Well, let’s see here. Burke’s little platoons get a whole chapter in Charles Murray’s libertarian book In Pursuit: Of Happiness and Good Government and a good bit of attention in this Cato essay based on it. They’re people, not governments. The Catholic principle of subsidiarity, as explained by Pope Pius IX in Quadragesimo Anno, holds that “Just as it is gravely wrong to take from individuals what they can accomplish by their own initiative and industry and give it to the community, so also it is an injustice and at the same time a grave evil and disturbance of right order to assign to a greater and higher association what lesser and subordinate organizations can do.” Which sounds pretty libertarian to me. And it doesn’t seem to recommend turning local schools and individual marriages over to the federal government, as Messrs. Bush and Gerson endeavored to do.

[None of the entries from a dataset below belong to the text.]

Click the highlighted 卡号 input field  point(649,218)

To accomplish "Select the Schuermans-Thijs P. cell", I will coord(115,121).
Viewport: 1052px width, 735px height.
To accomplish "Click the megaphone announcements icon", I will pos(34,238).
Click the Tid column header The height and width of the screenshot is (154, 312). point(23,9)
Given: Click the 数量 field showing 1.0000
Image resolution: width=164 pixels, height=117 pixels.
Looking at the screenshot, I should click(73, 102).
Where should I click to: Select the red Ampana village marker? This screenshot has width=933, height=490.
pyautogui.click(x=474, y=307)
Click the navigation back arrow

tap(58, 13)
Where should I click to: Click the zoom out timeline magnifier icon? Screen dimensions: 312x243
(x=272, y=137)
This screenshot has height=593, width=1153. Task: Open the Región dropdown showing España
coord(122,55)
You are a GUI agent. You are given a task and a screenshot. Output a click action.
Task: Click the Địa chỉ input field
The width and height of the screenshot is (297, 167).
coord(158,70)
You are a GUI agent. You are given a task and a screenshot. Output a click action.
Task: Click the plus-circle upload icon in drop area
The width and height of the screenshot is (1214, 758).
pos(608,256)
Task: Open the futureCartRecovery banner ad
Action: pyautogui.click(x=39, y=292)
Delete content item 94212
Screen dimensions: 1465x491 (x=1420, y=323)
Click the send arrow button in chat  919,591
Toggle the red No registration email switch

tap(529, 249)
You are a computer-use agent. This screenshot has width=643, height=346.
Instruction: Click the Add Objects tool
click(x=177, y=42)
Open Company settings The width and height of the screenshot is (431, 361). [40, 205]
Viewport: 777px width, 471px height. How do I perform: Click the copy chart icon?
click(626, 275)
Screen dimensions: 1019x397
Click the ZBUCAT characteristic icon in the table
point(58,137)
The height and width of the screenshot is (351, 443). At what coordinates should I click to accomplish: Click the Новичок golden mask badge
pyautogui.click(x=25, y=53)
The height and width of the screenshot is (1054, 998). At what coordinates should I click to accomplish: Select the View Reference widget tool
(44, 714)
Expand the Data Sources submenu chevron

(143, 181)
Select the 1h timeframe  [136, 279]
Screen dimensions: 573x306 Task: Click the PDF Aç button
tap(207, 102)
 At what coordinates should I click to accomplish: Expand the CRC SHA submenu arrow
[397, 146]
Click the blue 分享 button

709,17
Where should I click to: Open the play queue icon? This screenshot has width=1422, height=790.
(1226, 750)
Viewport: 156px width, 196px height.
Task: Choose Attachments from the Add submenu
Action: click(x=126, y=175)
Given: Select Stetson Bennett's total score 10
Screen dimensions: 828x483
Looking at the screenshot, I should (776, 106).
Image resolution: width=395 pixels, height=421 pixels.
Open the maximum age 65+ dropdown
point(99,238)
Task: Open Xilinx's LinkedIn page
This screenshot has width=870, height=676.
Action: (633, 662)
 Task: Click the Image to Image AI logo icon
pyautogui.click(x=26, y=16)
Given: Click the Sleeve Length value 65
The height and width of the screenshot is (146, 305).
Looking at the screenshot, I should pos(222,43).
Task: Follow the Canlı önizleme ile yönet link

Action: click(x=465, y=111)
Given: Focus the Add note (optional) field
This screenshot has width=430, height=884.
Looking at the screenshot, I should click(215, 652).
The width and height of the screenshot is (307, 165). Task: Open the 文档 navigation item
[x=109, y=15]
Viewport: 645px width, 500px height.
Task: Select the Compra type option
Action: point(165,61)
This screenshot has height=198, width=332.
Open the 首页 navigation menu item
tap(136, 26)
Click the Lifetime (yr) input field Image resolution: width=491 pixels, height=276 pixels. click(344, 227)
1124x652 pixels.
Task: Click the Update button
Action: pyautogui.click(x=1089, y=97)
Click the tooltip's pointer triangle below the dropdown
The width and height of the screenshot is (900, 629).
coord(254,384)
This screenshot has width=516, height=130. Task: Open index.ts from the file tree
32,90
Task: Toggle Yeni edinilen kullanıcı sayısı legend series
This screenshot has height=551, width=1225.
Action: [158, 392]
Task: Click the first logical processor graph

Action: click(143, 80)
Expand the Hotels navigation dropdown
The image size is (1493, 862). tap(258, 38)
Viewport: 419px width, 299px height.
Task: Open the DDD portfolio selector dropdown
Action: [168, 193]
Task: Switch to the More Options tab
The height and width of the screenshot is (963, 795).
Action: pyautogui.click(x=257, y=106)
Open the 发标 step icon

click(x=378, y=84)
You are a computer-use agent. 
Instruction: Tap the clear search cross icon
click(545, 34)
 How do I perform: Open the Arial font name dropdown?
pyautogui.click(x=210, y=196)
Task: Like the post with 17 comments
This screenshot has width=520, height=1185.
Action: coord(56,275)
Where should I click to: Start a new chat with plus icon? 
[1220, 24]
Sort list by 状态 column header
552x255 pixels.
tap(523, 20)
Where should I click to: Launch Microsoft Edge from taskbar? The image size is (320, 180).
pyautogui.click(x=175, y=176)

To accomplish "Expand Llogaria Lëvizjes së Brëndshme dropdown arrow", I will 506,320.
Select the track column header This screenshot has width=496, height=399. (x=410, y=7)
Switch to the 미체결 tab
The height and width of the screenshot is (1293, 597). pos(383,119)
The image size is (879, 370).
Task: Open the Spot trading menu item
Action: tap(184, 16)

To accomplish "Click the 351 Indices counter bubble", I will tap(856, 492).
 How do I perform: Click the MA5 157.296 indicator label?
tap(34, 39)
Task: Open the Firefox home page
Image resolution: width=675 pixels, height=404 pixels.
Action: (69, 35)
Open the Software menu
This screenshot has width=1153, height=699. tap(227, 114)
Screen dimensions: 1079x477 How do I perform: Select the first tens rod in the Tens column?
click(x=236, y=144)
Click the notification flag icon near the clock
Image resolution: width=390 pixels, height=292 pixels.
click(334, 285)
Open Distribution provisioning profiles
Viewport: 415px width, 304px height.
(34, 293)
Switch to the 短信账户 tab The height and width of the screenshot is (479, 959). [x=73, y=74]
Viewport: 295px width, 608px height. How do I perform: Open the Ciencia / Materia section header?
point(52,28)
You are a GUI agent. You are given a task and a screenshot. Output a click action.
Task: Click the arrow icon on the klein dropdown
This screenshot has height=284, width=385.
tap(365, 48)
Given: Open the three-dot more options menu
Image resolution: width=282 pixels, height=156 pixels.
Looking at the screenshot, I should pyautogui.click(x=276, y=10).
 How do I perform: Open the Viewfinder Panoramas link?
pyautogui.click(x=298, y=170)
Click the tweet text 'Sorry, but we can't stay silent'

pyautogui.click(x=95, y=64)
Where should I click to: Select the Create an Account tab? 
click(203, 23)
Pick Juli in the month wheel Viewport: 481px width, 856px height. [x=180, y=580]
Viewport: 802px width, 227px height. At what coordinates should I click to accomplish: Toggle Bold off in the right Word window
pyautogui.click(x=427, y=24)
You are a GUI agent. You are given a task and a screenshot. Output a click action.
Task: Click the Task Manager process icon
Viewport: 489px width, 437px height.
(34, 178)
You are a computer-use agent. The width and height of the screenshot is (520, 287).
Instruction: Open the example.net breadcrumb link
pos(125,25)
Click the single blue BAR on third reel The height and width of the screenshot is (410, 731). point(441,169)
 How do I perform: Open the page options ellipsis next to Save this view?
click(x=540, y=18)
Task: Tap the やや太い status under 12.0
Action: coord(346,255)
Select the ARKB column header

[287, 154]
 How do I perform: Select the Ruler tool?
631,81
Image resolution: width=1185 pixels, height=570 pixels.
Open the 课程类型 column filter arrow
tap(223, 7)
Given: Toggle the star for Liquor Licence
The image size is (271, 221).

Libertarianism is a philosophy of individual rights, civil society, and limited government. Those may be unfamiliar concepts to Mr. Gerson, but he really should, you know, read a book before presuming to criticize them.
I wonder what Gerson read when he was a pimply adolescent. Maybe the Bible, Burke, and Lincoln? Does he think that those ideas can be dismissed by referring to their readers as “pimply adolescents”? Is that what passes for conservative argument these days?
And why oh why can’t the Washington Post add a libertarian columnist to its array of lefties, welfare liberals, conservatives and neocons?